Sorry for my last post. I should have looked better. It works fine. I didn't realise that the translation would popup when you move the cursor over the words. I expected to see a translation and I didn't see it. I feel really stupid and apologize for the time you lost trying to solve this.

You made a very nice tool. We have ever worked on a project to put the FSI thai language course online and add Thai script. The system works in a wiki ( look for FSI thai language wiki in google). It's free, without advertisement and paid for by some of the volunteers. It would be nice if the transliterations would pop-up when you move your cursor over the Thai words. Our dictionary size is very small, the course contains very few words. Nobody of the volunteers working on the wiki managed to implement a system with popup transliterations. We are lacking web-programming skills. If you would be interested in helping or giving suggestions you can contact me or davidhouston.

Posted

The bulk lookup doesn't seem to work on either windows or linux here (chrome).

That's a bit of a surprise.

Could you be a bit more specific, please, so I can track down the problem? For example, does the Bulk Lookup tab load? Do you see the text area into which to paste? When you paste into the area, does anything happen? If so, what?
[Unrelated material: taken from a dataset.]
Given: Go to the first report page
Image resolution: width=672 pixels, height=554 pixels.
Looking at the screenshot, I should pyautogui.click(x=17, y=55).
Any sort of pop-up error message?

Have you tried doing a hard reload of the page (Ctrl + F5)?

You could also try clearing your local storage. This is best done by right-clicking on the page and selecting "Inspect Element", then clicking on "Resources", then "http://thai-notes.com" under "Local Storage". You'll then need to wait a few seconds and should see three entries - dict.en, dict.th and dict.version. (The latter should have the value 53.) Right click on one of the first two entries and selecting "delete". This will make the dictionary "broken", so next time you reload the page the dictionary should see an error message and be prompted to redownload the dictionary.

If this solves the problem I'd be particularly interested because it suggests that somehow inconsistent dictionary data are loaded, which is an area I've had problems reported before and I thought I'd fixed.

Sorry for my last post. I should have looked better. It works fine. I didn't realise that the translation would popup when you move the cursor over the words. I expected to see a translation and I didn't see it. I feel really stupid and apologize for the time you lost trying to solve this.

You made a very nice tool. We have ever worked on a project to put the FSI thai language course online and add Thai script. The system works in a wiki ( look for FSI thai language wiki in google). It's free, without advertisement and paid for by some of the volunteers. It would be nice if the transliterations would pop-up when you move your cursor over the Thai words. Our dictionary size is very small, the course contains very few words. Nobody of the volunteers working on the wiki managed to implement a system with popup transliterations. We are lacking web-programming skills. If you would be interested in helping or giving suggestions you can contact me or davidhouston.

Do you mean something like http://thai-notes.com/test/ThaiTips.html?

It was pretty trivial for me to produce a cut-down version of the Bulk Lookup functionality of my dictionary and to use it to go through a web page to add translation popups.

To implement it would need a single line of code to be added to each page - though I presume that your site uses templates, so the code could be added to the template(s) as required. And there are a few files that would need to be hosted on your server.

I've used a different technology for storing the dictionary locally, which means that the dictionary is deleted when the browser is closed. This allows the code to be simpler and hence smaller. The dictionary is small, so the performance hit when downloading it is negligible. (26 kB is enough for the vocab for the first 15 lessons.)

In Chrome there's an annoying flash of the text when the tooltips are added. Not sure if there's anything I can do about that. Firefox and Opera, however, don't seem to have the same problem.

If you're interested, PM me, or send me a message via the website, and I'll tidy up the code and email it to you along with installation instructions.